**Aim of the task**:
The required result is a copy of each line below in which "radio" appears.

(Listed entries Opens)

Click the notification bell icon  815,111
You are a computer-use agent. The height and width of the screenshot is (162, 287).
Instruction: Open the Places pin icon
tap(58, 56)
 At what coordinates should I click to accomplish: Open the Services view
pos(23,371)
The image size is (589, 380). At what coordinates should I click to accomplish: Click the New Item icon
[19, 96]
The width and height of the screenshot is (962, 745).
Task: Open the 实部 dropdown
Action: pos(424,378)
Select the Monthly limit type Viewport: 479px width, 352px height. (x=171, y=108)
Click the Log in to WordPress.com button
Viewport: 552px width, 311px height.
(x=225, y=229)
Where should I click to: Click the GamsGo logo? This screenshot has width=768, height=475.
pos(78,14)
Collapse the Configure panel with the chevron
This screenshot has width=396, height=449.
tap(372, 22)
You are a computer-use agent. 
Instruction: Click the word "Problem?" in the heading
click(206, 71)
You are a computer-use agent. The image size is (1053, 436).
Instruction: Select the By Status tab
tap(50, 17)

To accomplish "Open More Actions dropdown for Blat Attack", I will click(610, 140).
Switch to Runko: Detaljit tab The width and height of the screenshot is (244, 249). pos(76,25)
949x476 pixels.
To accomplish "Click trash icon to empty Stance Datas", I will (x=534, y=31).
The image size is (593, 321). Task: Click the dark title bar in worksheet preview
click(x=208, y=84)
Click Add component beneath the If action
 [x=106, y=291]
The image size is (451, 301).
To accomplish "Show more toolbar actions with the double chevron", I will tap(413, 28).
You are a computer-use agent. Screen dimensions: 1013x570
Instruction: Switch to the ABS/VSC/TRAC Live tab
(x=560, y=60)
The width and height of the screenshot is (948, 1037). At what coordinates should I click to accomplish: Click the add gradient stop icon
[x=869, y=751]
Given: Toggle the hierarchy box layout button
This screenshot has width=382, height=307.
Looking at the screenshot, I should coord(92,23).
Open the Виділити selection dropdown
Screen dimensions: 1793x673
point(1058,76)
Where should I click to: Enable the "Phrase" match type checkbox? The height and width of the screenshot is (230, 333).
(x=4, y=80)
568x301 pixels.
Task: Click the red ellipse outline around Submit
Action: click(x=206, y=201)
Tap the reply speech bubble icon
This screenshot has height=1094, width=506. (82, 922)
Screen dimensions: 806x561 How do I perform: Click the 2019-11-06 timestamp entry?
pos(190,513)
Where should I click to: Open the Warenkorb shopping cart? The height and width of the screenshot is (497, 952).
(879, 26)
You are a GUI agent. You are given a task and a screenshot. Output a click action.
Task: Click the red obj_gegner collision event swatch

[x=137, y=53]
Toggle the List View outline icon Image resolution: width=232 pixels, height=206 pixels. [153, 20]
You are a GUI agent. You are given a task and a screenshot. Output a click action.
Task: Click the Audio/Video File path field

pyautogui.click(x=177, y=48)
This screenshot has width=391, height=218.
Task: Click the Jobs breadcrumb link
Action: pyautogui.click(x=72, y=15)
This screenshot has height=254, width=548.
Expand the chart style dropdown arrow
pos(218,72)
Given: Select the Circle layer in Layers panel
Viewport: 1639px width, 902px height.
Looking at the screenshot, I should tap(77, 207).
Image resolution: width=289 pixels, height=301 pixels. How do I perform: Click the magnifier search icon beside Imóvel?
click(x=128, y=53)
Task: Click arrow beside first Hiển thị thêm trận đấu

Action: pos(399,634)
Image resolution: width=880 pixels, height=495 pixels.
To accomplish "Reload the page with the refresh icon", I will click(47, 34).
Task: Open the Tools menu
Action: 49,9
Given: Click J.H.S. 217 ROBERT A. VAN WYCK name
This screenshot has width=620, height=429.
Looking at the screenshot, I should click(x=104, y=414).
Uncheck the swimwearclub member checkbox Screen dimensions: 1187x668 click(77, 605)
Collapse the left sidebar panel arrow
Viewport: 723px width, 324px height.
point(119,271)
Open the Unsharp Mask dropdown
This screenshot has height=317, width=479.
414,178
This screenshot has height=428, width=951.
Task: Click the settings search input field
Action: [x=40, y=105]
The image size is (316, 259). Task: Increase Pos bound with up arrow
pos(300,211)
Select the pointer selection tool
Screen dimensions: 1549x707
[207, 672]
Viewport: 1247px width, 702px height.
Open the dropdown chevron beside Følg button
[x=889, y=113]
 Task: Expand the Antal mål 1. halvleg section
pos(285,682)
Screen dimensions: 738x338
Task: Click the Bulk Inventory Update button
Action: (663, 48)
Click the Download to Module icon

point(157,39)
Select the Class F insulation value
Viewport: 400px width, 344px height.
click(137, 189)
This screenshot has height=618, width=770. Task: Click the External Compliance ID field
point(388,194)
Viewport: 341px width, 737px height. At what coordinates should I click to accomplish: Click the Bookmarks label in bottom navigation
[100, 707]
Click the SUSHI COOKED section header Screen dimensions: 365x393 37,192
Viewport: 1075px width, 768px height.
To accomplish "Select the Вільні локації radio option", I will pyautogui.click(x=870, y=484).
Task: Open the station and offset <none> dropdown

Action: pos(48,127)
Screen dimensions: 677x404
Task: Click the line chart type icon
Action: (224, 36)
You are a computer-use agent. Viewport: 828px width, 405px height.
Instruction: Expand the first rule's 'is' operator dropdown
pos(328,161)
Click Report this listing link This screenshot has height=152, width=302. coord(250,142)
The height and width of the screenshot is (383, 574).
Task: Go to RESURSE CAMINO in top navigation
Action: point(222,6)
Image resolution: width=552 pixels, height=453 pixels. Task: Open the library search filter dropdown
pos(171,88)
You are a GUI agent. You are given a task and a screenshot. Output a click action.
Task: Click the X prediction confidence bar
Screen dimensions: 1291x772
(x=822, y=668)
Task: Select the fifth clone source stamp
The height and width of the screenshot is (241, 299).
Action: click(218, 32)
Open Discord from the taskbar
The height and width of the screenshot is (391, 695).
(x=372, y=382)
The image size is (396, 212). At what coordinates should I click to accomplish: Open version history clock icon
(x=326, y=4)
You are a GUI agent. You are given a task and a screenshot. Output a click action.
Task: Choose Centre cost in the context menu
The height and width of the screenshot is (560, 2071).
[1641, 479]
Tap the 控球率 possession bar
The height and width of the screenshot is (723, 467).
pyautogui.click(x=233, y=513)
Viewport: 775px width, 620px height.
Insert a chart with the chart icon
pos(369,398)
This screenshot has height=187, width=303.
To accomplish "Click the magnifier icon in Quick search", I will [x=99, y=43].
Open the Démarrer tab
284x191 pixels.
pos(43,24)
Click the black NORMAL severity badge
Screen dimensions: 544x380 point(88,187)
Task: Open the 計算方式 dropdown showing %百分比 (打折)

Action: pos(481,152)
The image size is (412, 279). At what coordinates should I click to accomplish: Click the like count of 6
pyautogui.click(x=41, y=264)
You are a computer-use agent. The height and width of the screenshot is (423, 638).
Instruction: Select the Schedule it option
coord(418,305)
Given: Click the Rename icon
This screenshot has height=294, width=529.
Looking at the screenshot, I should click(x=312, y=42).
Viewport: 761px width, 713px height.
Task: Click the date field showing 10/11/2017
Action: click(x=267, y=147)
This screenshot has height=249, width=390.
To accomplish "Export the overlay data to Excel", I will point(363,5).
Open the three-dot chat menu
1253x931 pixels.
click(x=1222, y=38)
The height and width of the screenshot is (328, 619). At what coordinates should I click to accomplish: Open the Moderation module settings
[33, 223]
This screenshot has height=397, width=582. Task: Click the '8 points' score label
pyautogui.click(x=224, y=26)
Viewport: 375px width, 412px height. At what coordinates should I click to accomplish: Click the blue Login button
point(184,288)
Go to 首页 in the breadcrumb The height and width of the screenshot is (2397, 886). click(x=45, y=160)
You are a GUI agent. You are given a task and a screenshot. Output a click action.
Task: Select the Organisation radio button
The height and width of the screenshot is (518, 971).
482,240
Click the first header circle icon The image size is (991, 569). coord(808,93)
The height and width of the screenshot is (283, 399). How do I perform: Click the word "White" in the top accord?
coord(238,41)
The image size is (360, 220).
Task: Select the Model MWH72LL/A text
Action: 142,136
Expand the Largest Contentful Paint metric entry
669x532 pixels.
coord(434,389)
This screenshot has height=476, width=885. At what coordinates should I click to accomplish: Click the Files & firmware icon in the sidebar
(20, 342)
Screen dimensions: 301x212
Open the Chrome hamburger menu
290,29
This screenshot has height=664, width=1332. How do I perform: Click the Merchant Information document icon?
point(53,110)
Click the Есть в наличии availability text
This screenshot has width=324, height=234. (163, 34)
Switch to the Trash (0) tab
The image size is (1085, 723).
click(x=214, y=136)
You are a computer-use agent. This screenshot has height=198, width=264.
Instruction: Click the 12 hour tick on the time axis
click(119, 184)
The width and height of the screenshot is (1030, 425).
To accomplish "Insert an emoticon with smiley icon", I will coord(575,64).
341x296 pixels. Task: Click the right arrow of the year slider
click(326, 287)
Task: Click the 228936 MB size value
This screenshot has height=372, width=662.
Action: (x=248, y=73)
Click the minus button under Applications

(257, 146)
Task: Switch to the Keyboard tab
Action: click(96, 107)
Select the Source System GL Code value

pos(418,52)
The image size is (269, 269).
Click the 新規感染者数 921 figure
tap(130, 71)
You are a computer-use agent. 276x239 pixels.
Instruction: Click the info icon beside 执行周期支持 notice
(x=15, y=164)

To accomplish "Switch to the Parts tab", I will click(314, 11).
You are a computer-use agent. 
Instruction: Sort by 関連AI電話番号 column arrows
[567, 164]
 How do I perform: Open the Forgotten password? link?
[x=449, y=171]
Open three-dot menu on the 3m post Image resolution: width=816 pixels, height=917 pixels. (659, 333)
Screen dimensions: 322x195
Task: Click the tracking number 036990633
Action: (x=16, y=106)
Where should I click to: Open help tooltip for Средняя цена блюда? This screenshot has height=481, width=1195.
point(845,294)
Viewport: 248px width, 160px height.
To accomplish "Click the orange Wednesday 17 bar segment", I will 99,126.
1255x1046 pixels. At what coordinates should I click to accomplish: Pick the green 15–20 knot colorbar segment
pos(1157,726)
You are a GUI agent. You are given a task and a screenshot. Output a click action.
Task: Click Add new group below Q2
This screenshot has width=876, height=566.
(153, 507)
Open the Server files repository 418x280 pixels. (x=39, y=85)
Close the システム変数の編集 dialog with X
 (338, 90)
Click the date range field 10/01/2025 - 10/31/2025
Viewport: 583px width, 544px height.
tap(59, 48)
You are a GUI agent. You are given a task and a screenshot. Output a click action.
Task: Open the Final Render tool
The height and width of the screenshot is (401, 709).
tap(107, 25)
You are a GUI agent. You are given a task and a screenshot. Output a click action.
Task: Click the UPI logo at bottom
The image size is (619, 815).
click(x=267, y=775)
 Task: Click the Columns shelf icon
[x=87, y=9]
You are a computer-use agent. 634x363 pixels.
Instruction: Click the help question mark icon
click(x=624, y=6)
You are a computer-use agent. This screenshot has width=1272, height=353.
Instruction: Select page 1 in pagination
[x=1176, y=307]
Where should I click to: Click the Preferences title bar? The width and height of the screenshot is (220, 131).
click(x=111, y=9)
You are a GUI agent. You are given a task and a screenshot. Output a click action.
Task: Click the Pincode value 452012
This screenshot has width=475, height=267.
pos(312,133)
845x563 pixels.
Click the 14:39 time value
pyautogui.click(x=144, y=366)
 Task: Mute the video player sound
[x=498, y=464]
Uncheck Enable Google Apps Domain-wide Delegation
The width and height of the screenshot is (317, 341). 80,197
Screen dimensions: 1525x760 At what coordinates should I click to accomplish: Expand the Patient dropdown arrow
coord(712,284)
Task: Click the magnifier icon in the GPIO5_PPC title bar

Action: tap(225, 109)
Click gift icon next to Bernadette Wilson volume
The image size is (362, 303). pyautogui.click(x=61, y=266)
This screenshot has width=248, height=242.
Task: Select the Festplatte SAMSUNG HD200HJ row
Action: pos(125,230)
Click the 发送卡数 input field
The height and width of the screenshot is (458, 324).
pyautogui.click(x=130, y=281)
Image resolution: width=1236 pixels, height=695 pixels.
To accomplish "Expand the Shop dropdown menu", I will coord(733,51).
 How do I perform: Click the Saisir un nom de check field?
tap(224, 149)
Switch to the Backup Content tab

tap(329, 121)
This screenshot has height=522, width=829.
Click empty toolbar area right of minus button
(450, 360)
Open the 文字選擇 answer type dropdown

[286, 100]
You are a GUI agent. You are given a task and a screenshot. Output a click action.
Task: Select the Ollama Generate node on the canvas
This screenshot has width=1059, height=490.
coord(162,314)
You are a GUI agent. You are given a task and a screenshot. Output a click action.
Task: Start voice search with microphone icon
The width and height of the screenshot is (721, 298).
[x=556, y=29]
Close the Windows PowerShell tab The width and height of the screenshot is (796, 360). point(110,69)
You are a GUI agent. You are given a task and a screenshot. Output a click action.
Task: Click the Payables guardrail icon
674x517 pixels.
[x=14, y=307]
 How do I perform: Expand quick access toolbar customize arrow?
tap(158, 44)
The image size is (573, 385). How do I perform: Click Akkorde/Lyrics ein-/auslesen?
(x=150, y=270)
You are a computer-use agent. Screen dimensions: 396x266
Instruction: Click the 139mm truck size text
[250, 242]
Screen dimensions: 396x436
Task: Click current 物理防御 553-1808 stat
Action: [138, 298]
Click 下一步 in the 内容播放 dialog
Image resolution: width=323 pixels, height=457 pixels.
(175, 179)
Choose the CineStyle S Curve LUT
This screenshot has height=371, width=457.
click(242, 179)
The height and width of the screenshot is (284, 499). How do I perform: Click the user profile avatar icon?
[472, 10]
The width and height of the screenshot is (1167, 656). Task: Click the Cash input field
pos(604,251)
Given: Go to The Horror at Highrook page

(Listed entries Closes)

**Solution for this exercise**:
To accomplish "Select the Вільні локації radio option", I will pyautogui.click(x=870, y=484).
Task: Select the Organisation radio button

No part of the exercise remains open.